*RECORDS FOR THIS EXERCISE*

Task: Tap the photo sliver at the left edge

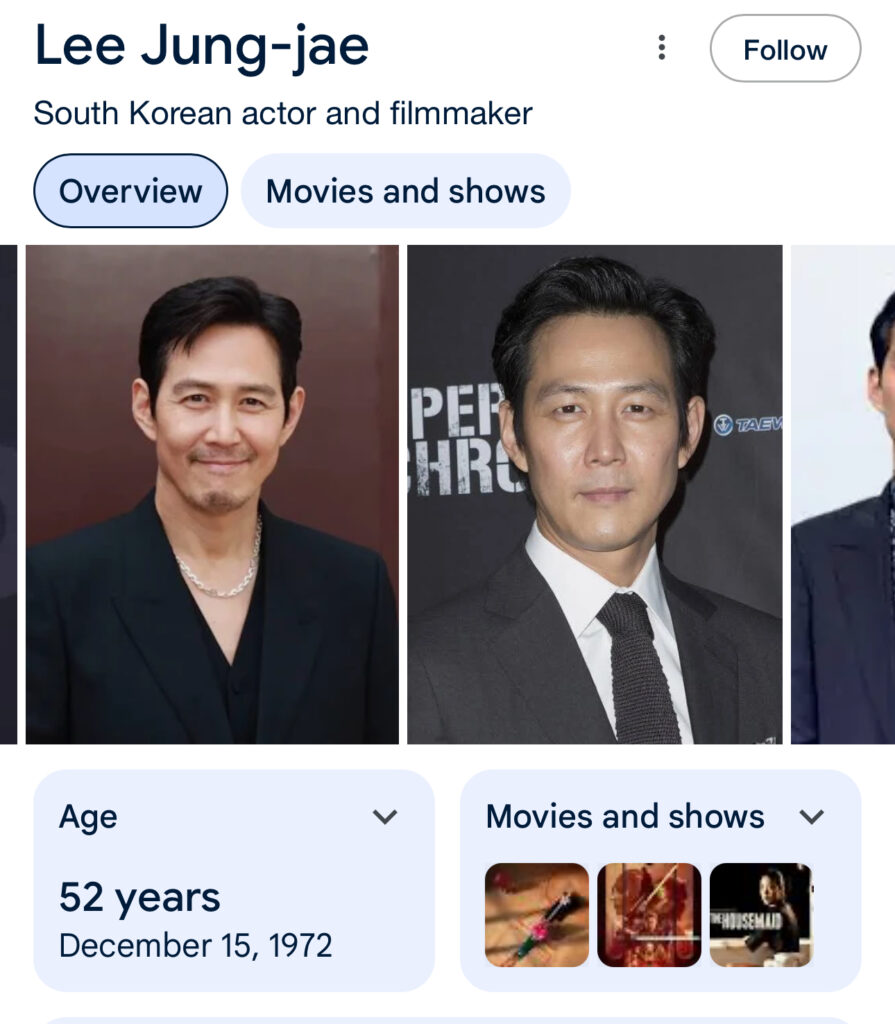Action: 8,495
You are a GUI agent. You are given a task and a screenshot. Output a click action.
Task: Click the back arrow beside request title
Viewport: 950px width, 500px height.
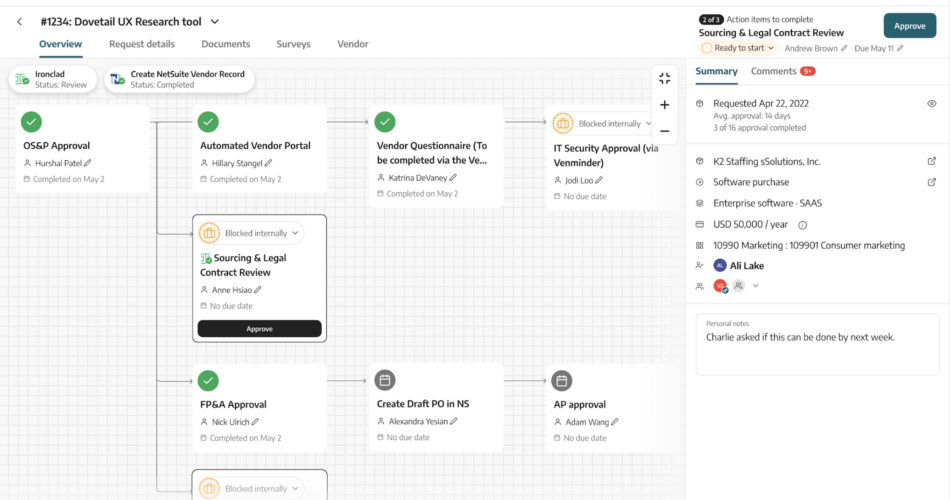[x=19, y=21]
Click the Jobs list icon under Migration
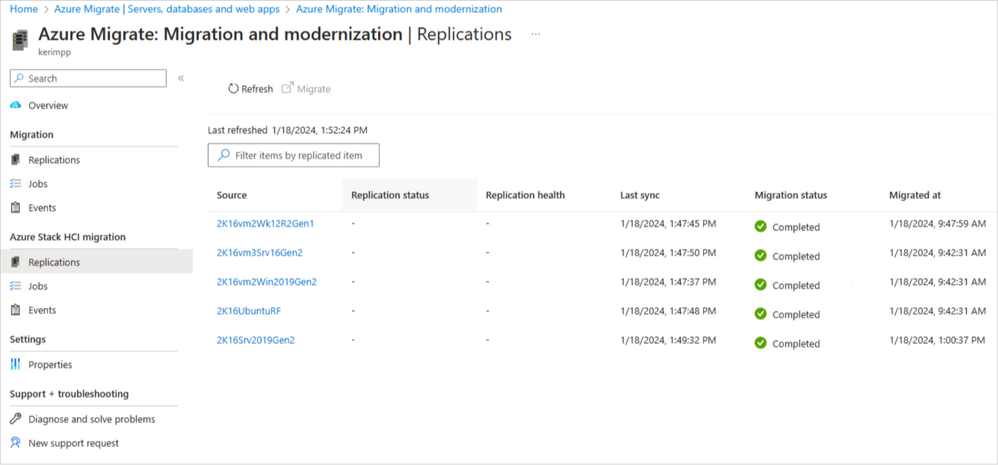Image resolution: width=998 pixels, height=465 pixels. pos(16,184)
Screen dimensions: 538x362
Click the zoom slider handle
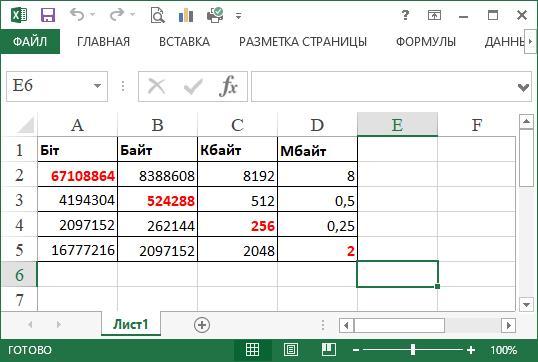tap(413, 350)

*TASK TO CARRY OUT*
All of the data should be returned word for word, with each picture left out.

*THE COMPLETED TASK*
Task: Tap the photo sliver at the left edge

Action: 8,495
You are a GUI agent. You are given a task and a screenshot. Output a click action.
Task: Click the back arrow beside request title
Viewport: 950px width, 500px height.
[x=19, y=21]
Click the Jobs list icon under Migration
Image resolution: width=998 pixels, height=465 pixels. pos(16,184)
Screen dimensions: 538x362
Click the zoom slider handle
tap(413, 350)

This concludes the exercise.